--- Page extract Enclosed Below ---
France-based daughter with critically-ill dad denied emergency MIQ spot one month before border opens

In two weeks' time, Kiwis arriving from Australia will be able to skip MIQ altogether as long as they meet a few criteria.

They'll need to be double-vaccinated if they're 17 or older, return a negative test before flying, and have the ability to isolate themselves alone or with family and friends for seven days. Two weeks later, the same deal will kick in for those Kiwis coming from the rest of the world.

It couldn't come soon enough, because even with its last breath, managed isolation and quarantine (MIQ) is still inflicting pain. 

"I just want to record this video so you can see what this actually does to a person," France-based Kiwi Rachel Bradley told Newshub, as she showed footage of the torture of trying to come home to care for her critically ill dad who's waiting for heart surgery.

She has tried MIQ lotteries and six emergency applications.

"It's so shit," she says. "I'm just trying to do the right thing by everyone and in the meantime the right thing is not being done by me."

Coming from France, Rachel has to wait another month before the border opens for her. She wants to know why she's only allowed home to see her critically ill father die - and not to help him live.

"They let DJs and sports stars in, and it's like if you're famous or you make enough fuss in the media you can get in and that's not right either."

Prime Minister Jacinda Ardern says the changes are just around the corner. 

"There's two weeks to go," she said on Tuesday. 

When asked why the Government won't just let skip MIQ and self-isolate sooner, she said: "Of course, all of those restrictions are being removed."

They're being removed alright. The future of travel is an awful lot looser. 

Before flying, double-vaccinated travellers need a negative PCR 48 hours before flying or a rapid antigen test or what's known as a LAMP test within 24 hours.

They must sign a declaration they have an appropriate place to isolate - not a hostel, for example - but it can be with family and friends who can come and go and live their normal lives.

"There will be more risk in the community and therefore the relative risk of those coming in internationally isn't what it used to be," COVID-19 Response Minister Chris Hipkins said. 

National's COVID-19 spokesperson Chris Bishop hopes it goes smoothly. 

"I'd just encourage the Government to have the systems in place as soon as possible, but we do need to connect to the world and end MIQ."

Travellers have to go directly home but can get picked up by a loved one and even catch a domestic flight - but have to wear a mask. 

They'll also be given two rapid antigen tests to take on day one and on day five or six. If either is positive, a PCR test is mandatory. They can also leave temporarily to visit a dying loved one or get healthcare. 

"We're at a very different phase during our COVID response and we're all going to have to adjust our thinking according to that," Hipkins said. 

Rachel just wants the Government to adjust its thinking and let her come home now.

"I'm back on the fight again, really."

The beginning of the end of MIQ can't come soon enough.
--- End of Enclosed Page extract ---
--- Given records Enclosed Below ---
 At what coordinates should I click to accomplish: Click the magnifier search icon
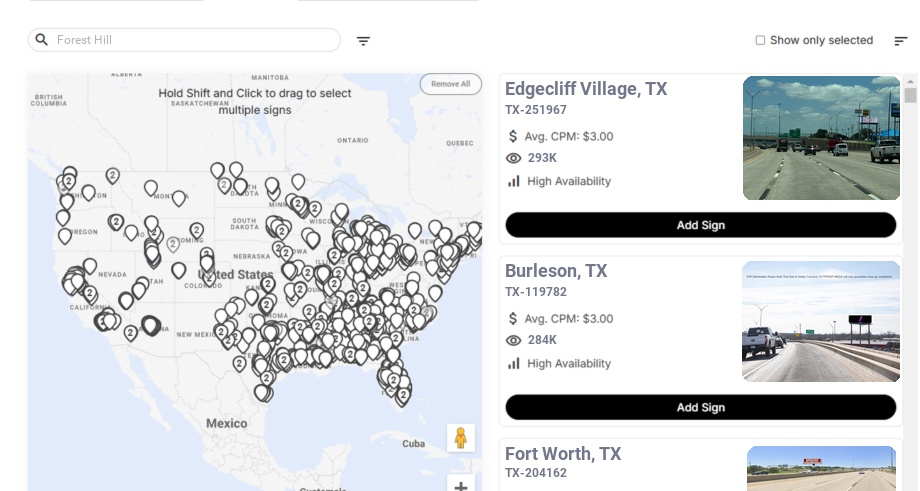pyautogui.click(x=42, y=40)
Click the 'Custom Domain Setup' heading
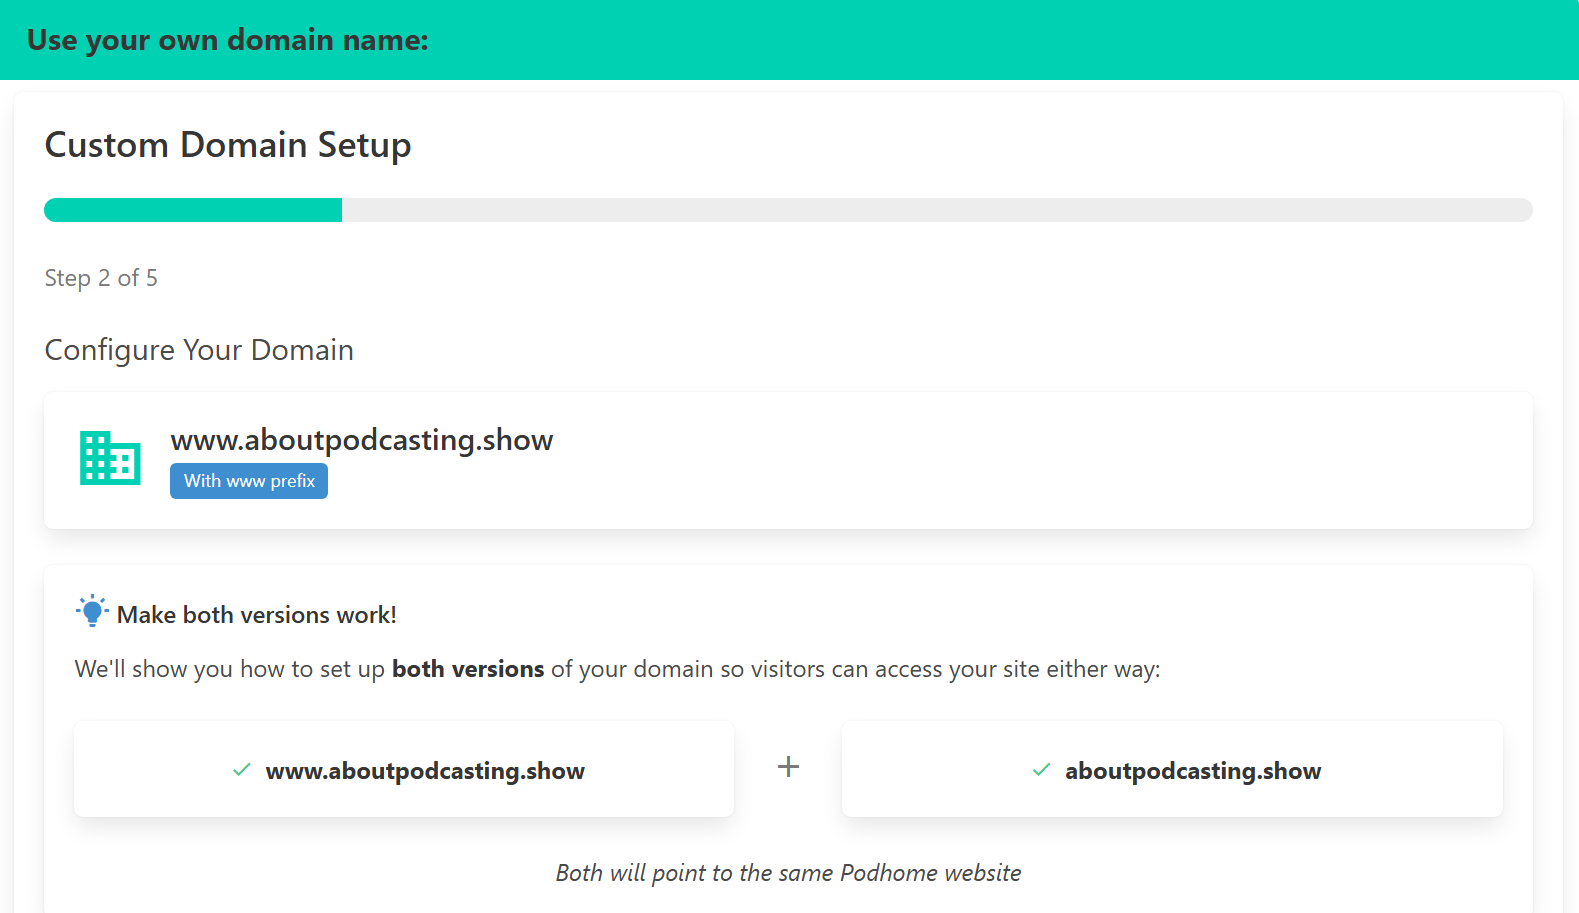1579x913 pixels. [228, 145]
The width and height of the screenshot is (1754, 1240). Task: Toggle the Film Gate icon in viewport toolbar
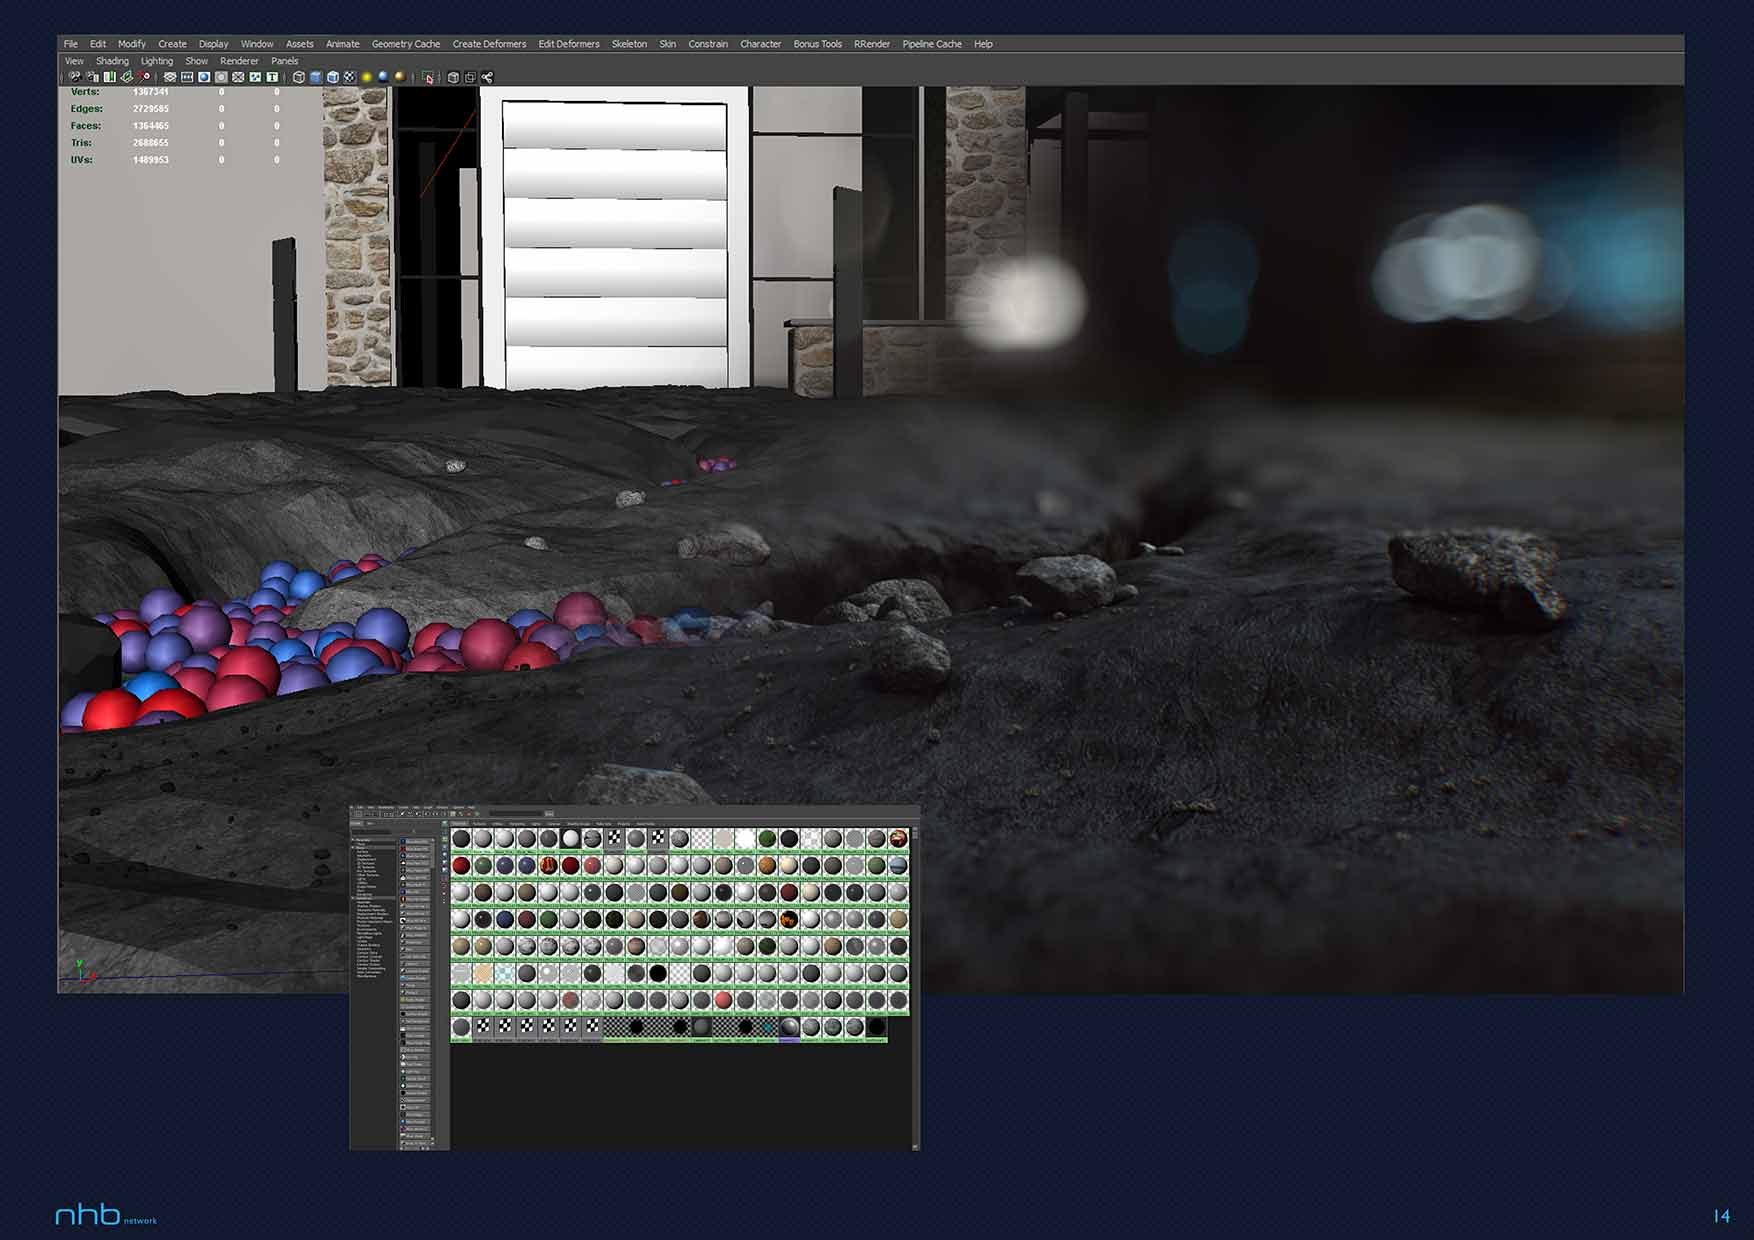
--- End of Enclosed Given records ---
What you should do: How would you translate this sentence from the article about MIQ and the border reopening into Spanish: "She has tried MIQ lotteries and six emergency applications."

Result for this exercise: Ha probado los sorteos de MIQ y seis solicitudes de emergencia.